# EXCERPTED RECORDS:
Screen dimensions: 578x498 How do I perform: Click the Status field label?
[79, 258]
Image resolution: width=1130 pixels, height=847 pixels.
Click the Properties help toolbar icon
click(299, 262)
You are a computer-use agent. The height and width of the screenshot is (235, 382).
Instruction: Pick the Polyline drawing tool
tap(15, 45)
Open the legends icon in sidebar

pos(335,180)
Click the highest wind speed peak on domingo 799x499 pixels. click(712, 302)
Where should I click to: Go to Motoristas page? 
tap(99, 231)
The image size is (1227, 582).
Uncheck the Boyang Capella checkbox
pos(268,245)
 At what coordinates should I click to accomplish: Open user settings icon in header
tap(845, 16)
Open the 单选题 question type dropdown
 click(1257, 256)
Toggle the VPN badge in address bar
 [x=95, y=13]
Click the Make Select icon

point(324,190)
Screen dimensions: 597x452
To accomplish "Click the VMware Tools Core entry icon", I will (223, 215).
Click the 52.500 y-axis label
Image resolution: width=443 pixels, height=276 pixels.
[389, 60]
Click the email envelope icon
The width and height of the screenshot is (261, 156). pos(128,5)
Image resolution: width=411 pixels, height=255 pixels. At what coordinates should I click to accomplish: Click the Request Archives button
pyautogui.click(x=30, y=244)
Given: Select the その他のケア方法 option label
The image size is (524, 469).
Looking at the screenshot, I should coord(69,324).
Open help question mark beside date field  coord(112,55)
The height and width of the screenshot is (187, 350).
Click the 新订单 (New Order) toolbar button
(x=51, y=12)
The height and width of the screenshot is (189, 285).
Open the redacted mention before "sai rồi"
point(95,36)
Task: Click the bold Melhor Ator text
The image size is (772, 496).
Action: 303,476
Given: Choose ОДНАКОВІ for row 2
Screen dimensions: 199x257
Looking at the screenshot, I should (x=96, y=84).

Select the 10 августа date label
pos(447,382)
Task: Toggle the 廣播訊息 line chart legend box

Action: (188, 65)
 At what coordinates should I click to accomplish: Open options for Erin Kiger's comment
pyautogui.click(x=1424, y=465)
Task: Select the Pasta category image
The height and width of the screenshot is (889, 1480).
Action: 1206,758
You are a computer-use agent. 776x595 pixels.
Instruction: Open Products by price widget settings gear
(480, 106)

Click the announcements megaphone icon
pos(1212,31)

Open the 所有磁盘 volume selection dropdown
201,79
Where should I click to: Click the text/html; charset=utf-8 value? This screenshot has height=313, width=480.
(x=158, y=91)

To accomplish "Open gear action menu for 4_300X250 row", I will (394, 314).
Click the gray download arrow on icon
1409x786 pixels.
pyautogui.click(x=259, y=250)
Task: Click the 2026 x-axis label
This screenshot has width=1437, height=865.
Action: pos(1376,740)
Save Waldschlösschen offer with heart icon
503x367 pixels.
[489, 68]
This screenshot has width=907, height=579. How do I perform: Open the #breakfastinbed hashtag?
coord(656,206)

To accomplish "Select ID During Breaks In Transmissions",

# GOAL OF THE EXERCISE:
Copy out the entire listing word for word. Keep every line as it is.

# ANSWER SPACE:
Screen dimensions: 578x498 How do I perform: Click the Status field label?
[79, 258]
Image resolution: width=1130 pixels, height=847 pixels.
Click the Properties help toolbar icon
click(299, 262)
You are a computer-use agent. The height and width of the screenshot is (235, 382).
Instruction: Pick the Polyline drawing tool
tap(15, 45)
Open the legends icon in sidebar

pos(335,180)
Click the highest wind speed peak on domingo 799x499 pixels. click(712, 302)
Where should I click to: Go to Motoristas page? 
tap(99, 231)
The image size is (1227, 582).
Uncheck the Boyang Capella checkbox
pos(268,245)
 At what coordinates should I click to accomplish: Open user settings icon in header
tap(845, 16)
Open the 单选题 question type dropdown
 click(1257, 256)
Toggle the VPN badge in address bar
 [x=95, y=13]
Click the Make Select icon

point(324,190)
Screen dimensions: 597x452
To accomplish "Click the VMware Tools Core entry icon", I will (223, 215).
Click the 52.500 y-axis label
Image resolution: width=443 pixels, height=276 pixels.
[389, 60]
Click the email envelope icon
The width and height of the screenshot is (261, 156). pos(128,5)
Image resolution: width=411 pixels, height=255 pixels. At what coordinates should I click to accomplish: Click the Request Archives button
pyautogui.click(x=30, y=244)
Given: Select the その他のケア方法 option label
The image size is (524, 469).
Looking at the screenshot, I should coord(69,324).
Open help question mark beside date field  coord(112,55)
The height and width of the screenshot is (187, 350).
Click the 新订单 (New Order) toolbar button
(x=51, y=12)
The height and width of the screenshot is (189, 285).
Open the redacted mention before "sai rồi"
point(95,36)
Task: Click the bold Melhor Ator text
The image size is (772, 496).
Action: 303,476
Given: Choose ОДНАКОВІ for row 2
Screen dimensions: 199x257
Looking at the screenshot, I should (x=96, y=84).

Select the 10 августа date label
pos(447,382)
Task: Toggle the 廣播訊息 line chart legend box

Action: (188, 65)
 At what coordinates should I click to accomplish: Open options for Erin Kiger's comment
pyautogui.click(x=1424, y=465)
Task: Select the Pasta category image
The height and width of the screenshot is (889, 1480).
Action: 1206,758
You are a computer-use agent. 776x595 pixels.
Instruction: Open Products by price widget settings gear
(480, 106)

Click the announcements megaphone icon
pos(1212,31)

Open the 所有磁盘 volume selection dropdown
201,79
Where should I click to: Click the text/html; charset=utf-8 value? This screenshot has height=313, width=480.
(x=158, y=91)

To accomplish "Open gear action menu for 4_300X250 row", I will (394, 314).
Click the gray download arrow on icon
1409x786 pixels.
pyautogui.click(x=259, y=250)
Task: Click the 2026 x-axis label
This screenshot has width=1437, height=865.
Action: pos(1376,740)
Save Waldschlösschen offer with heart icon
503x367 pixels.
[489, 68]
This screenshot has width=907, height=579. How do I perform: Open the #breakfastinbed hashtag?
coord(656,206)

To accomplish "Select ID During Breaks In Transmissions",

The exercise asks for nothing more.